Dr. Lynn blinked, “Sorry?”
“I’m not Rayna. I’m Lena. Lena Thorne. I'm not really sure how I ended up here or why I look like this, but that’s not who I am."
Silence follows.
He glanced at his notes, then back at her, “You might be experiencing a dissociative episode,” he offered carefully. “Trauma-induced identity confusion is not unheard of after accidents like yours.”
“I know my name and who I am,” she growled loudly. “This isn’t confusion. This is not my body.”
He studied her, not dismissing, but clearly skeptical.
“We’ll schedule an MRI and bring in a neuropsychological consultant,” he said after a moment. “But right now, I suggest you rest. Take it slow. Let the memories come back on their own.”

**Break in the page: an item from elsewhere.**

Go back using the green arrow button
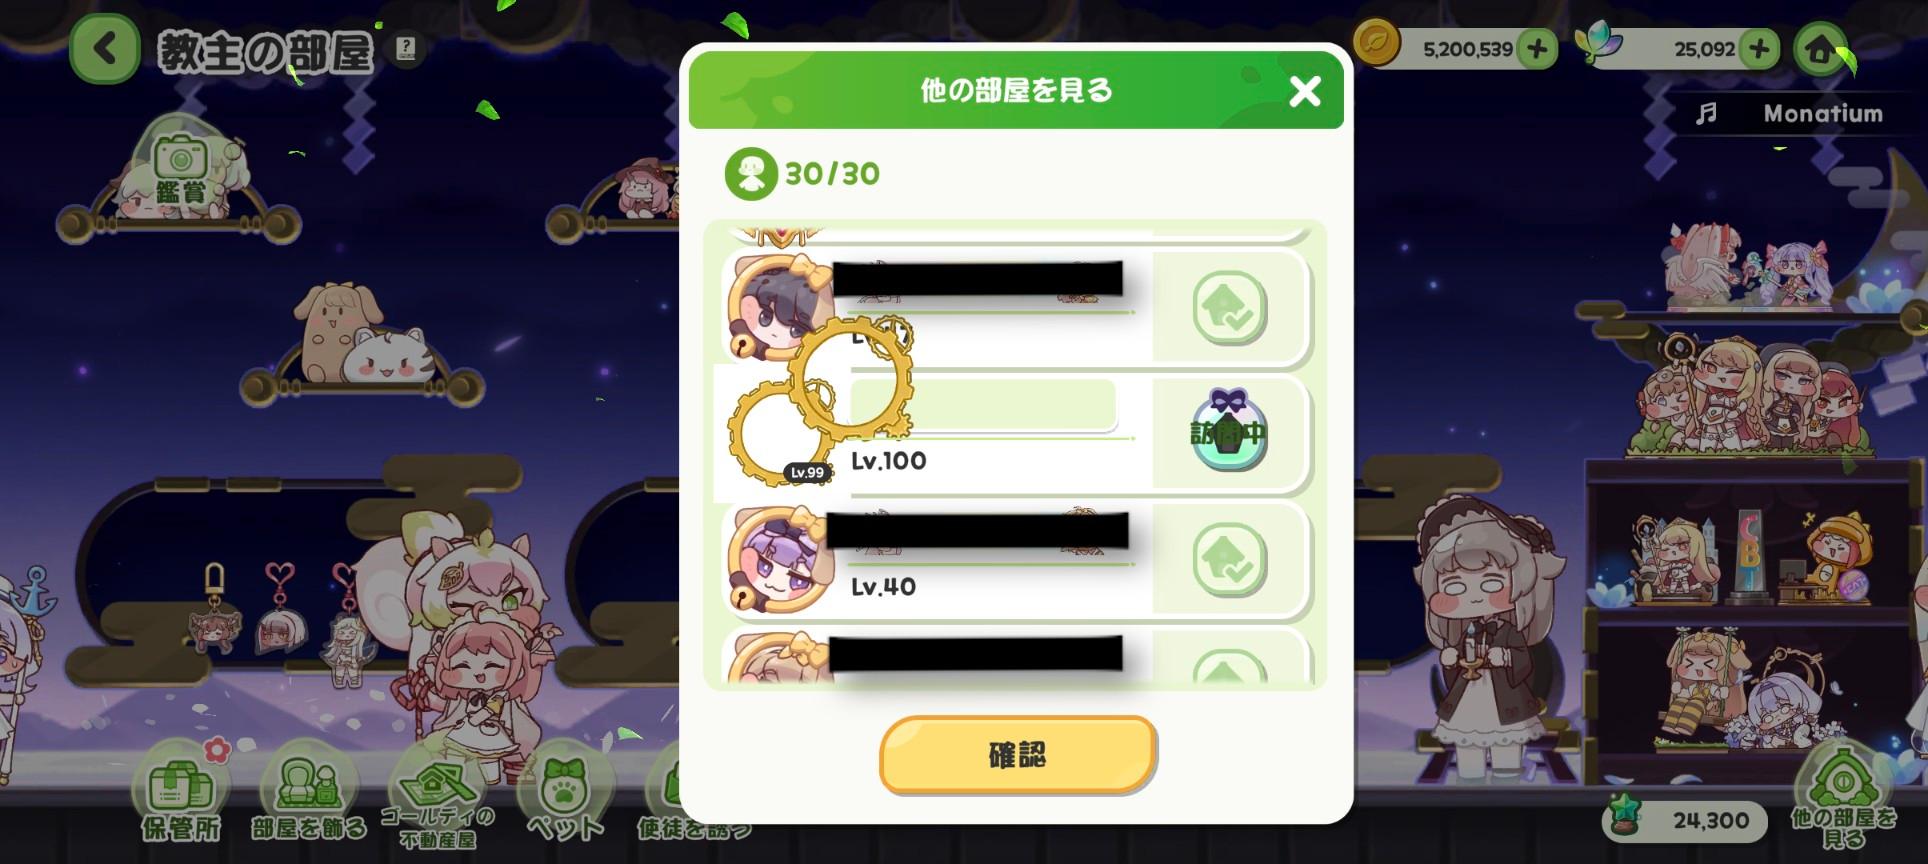This screenshot has width=1928, height=864. pos(104,49)
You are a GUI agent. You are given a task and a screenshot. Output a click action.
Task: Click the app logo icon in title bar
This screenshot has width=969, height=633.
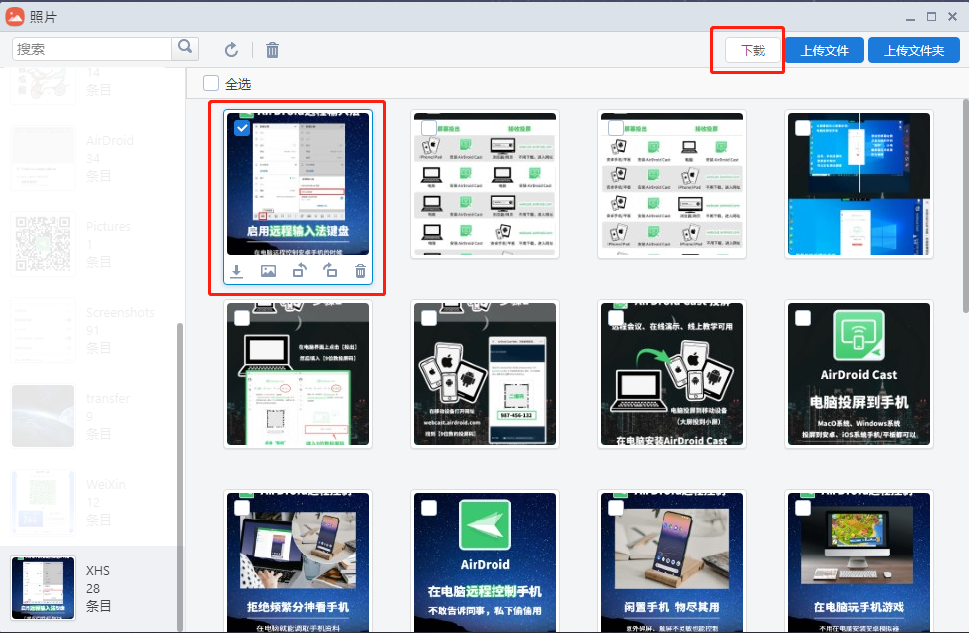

She did not argue. There was no point.
He left her with more questions than answers.
---
Lena didn't touch her food, she leaned against the cold window glass and wondered if anyone had noticed she had disappeared from the pack.
Did Damon think she was dead? Did her family?
Has her burial been performed? Did they bury an empty coffin? The room was quiet, and everything outside was silent, as if in solidarity with her turmoil.
Everything she had been, Luna, healer, daughter of the Ashenwood line was gone.
Stolen.
And yet, someone else's life was now stitched into her bones. A stranger with a degree, a name she never claimed. A face that did not belong to her.
---
Night came quickly. The nurses turned down the lights, offered her melatonin, and whispered goodnight like she was a fragile thing.
But sleep would not come.
Lena stepped out of bed and walked back to the mirror to look at the new face once more. There she stood, looking at Rayna's reflection.
The eyes looking back were calm now. Steady, a little angry.
Lena pressed her cheeks with both hands. Her touch was warm. Her skin was soft. Real.
No seams. No cracks.
Whoever Rayna Vale had been, Lena was her now. And she was going to find out why.